-- What is needed --
For this exercise, please return exactly the line containing "Screen dimensions: 655x504" and each line after it through the end of the records, with no pictures included.

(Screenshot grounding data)
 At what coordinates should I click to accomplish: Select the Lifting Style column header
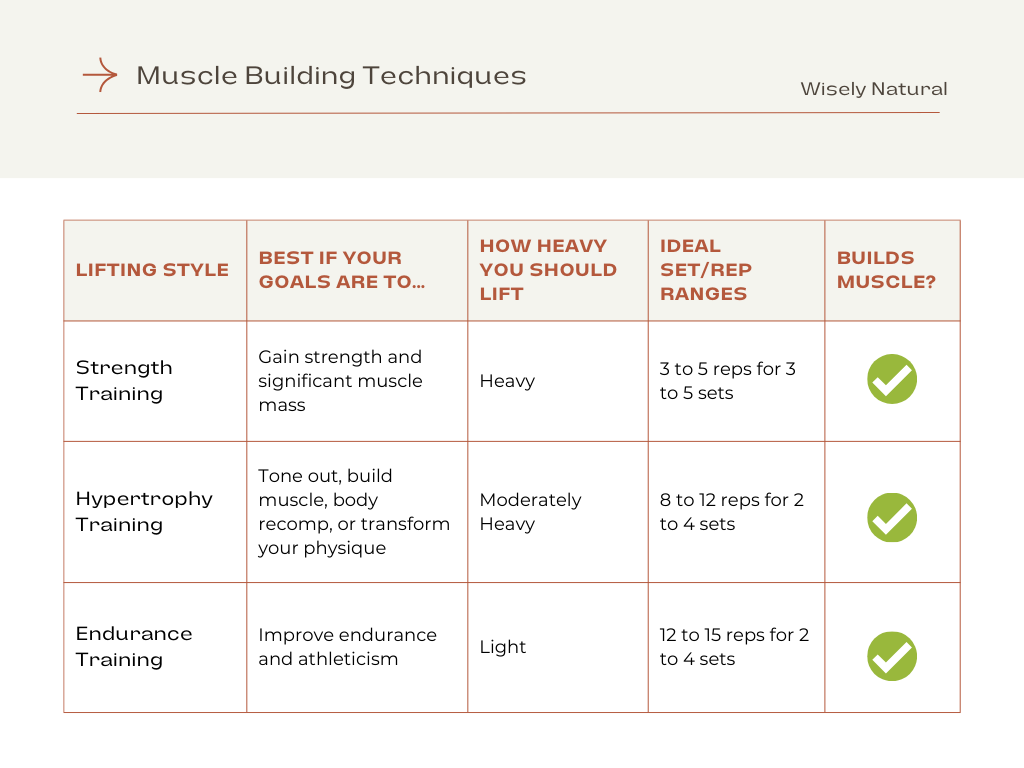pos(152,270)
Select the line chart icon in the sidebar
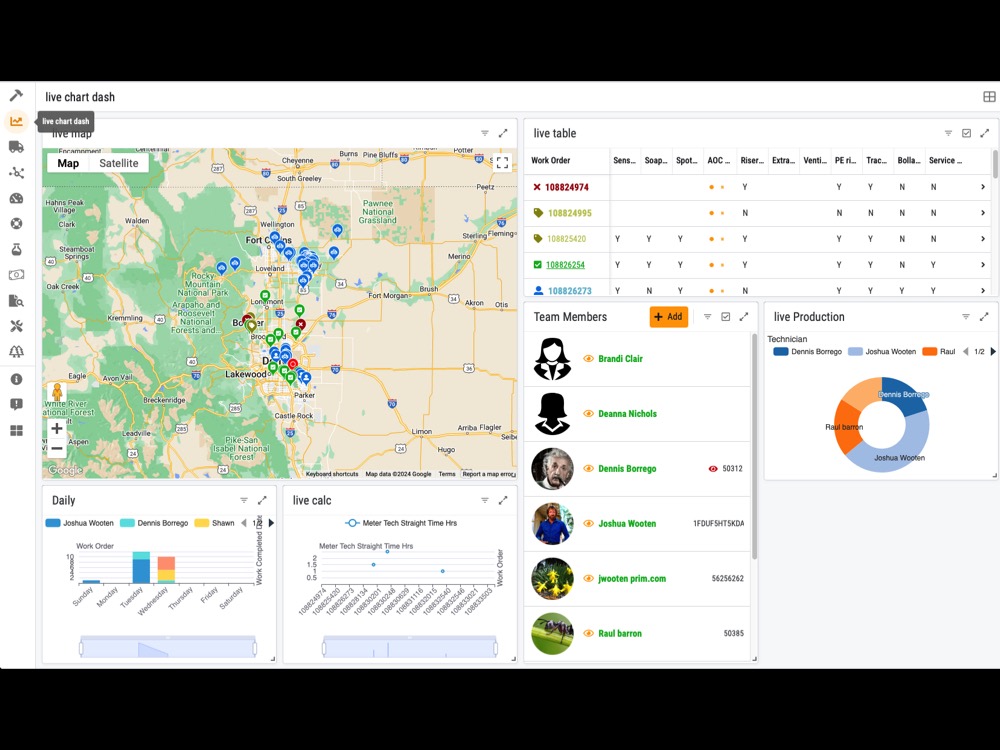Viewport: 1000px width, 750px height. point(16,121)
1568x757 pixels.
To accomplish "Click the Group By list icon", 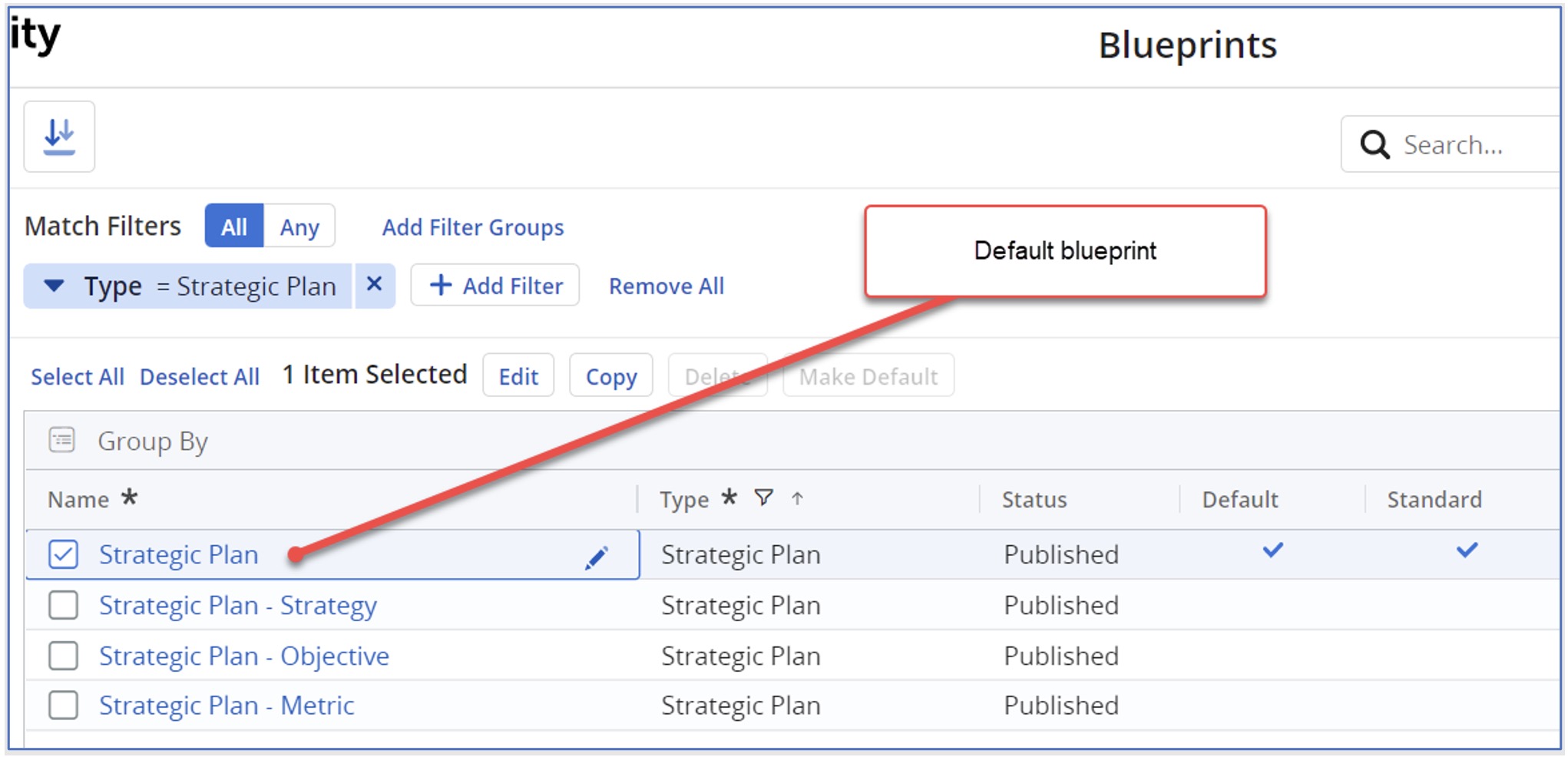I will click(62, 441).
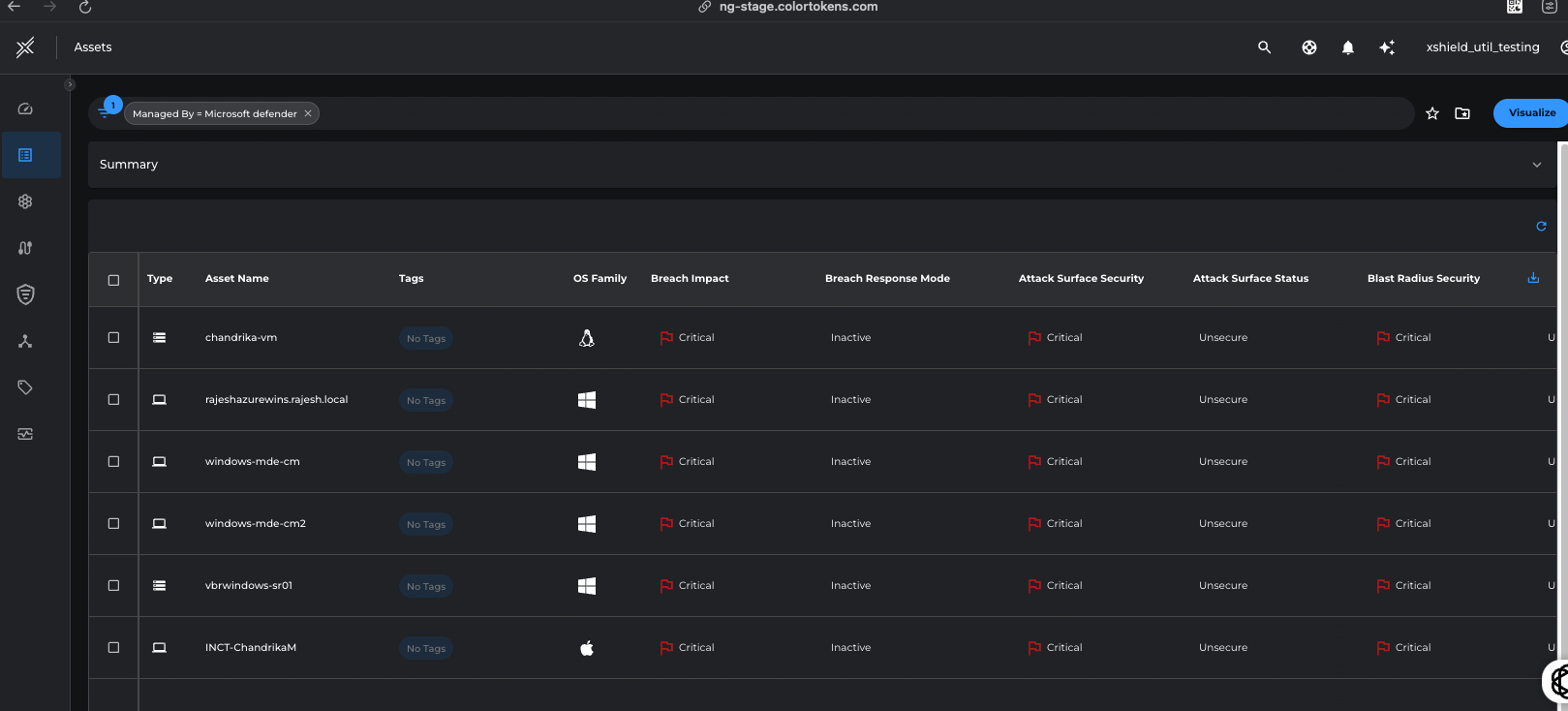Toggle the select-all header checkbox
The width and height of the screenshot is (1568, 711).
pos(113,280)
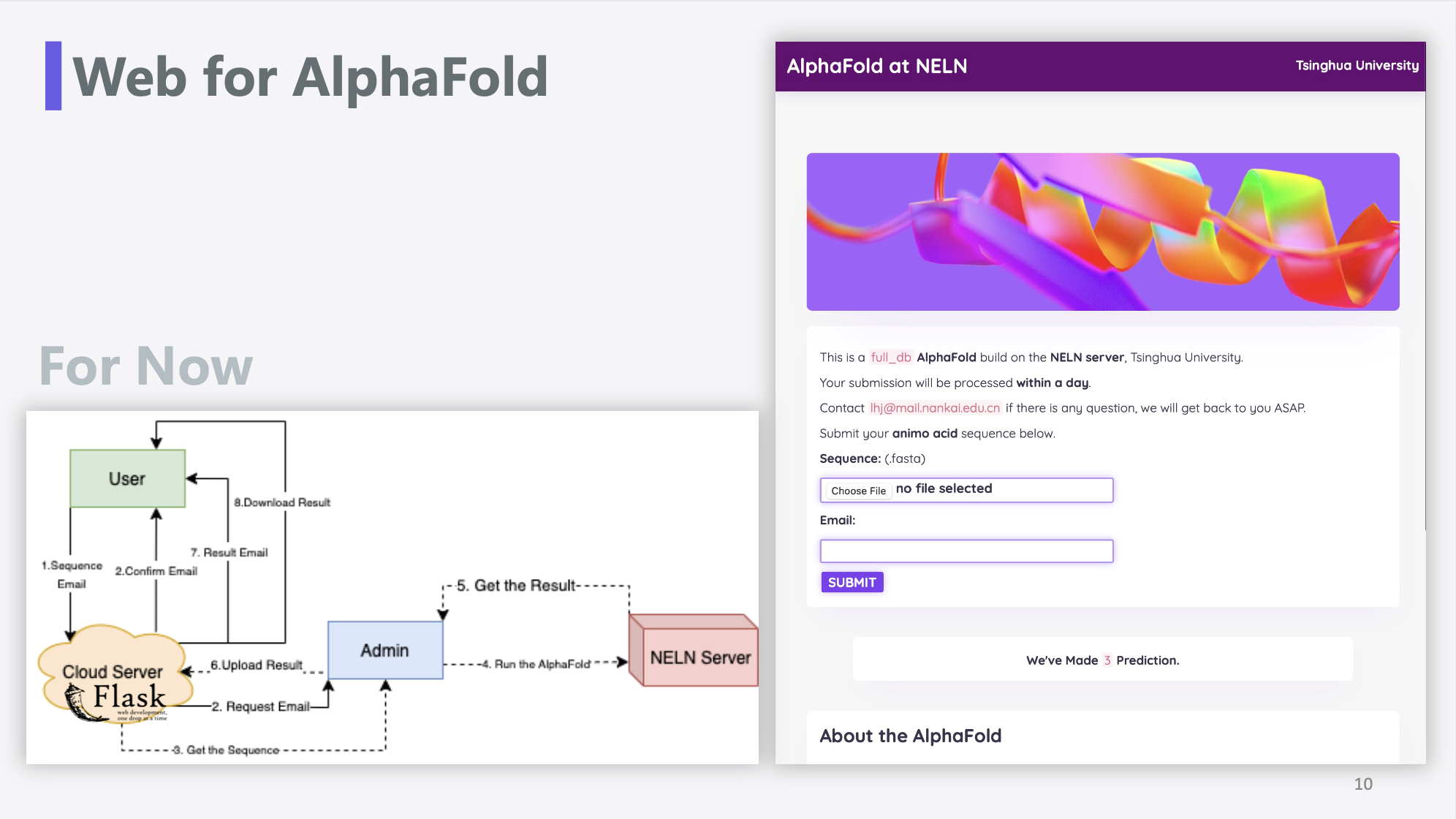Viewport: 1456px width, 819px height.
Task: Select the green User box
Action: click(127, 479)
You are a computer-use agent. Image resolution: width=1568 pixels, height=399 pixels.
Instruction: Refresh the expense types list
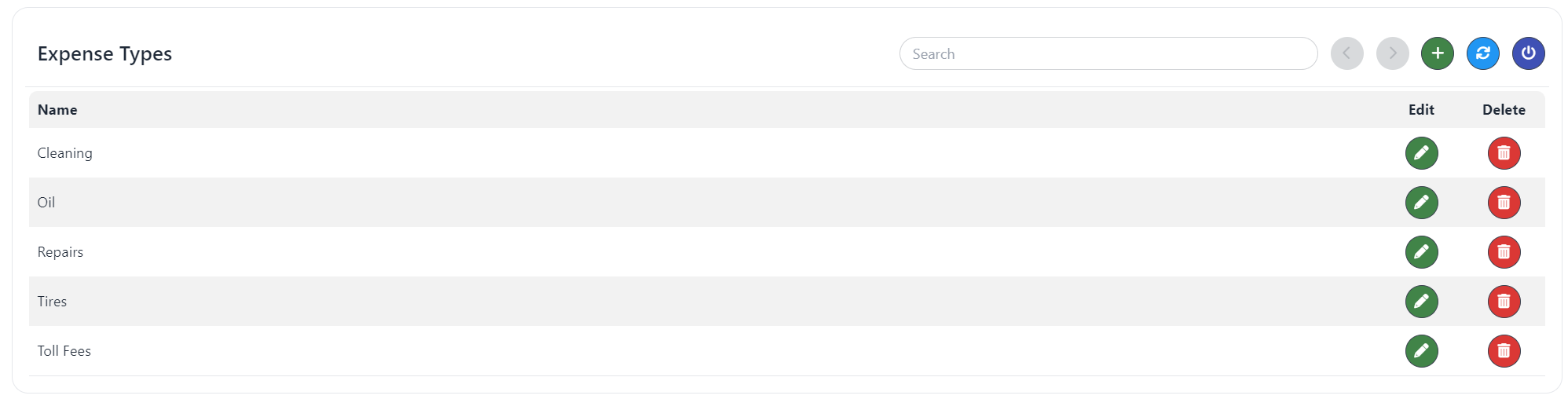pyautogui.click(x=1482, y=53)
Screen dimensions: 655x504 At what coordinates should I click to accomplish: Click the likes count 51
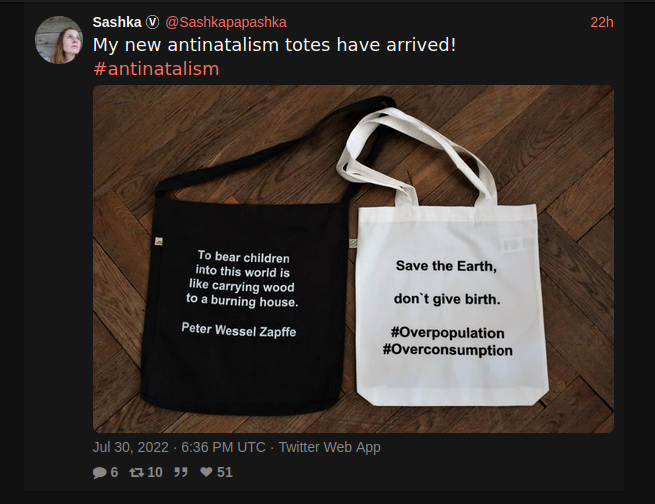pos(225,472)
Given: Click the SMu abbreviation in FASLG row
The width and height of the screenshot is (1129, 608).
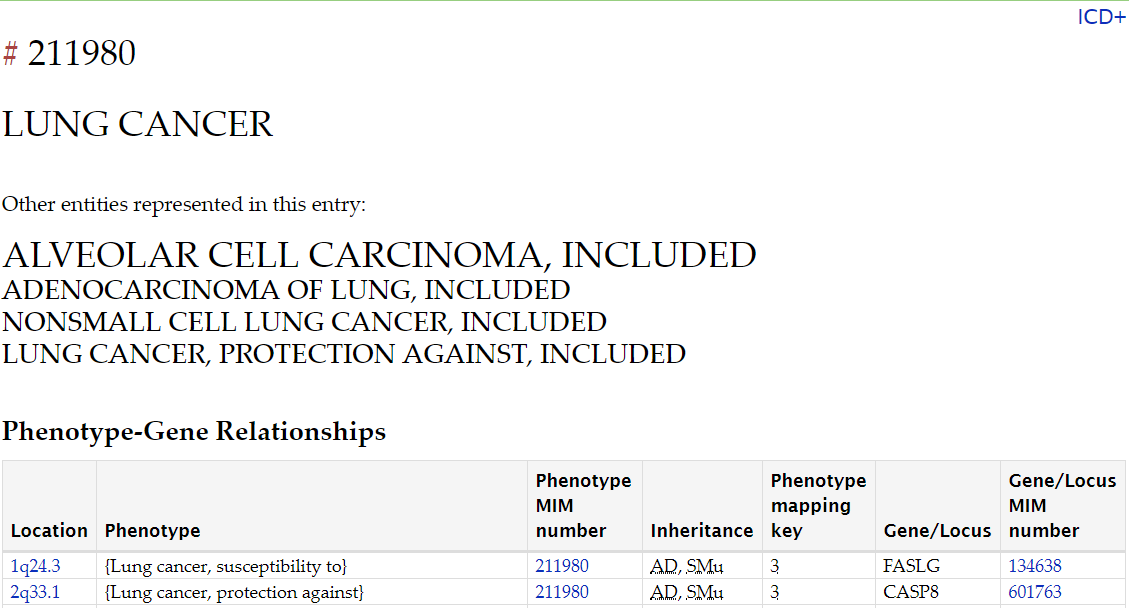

-- Result of the exercise --
Screen dimensions: 655x504 At what coordinates should I click to accomplish: Click the likes count 51
pos(225,472)
Given: Click the SMu abbreviation in FASLG row
The width and height of the screenshot is (1129, 608).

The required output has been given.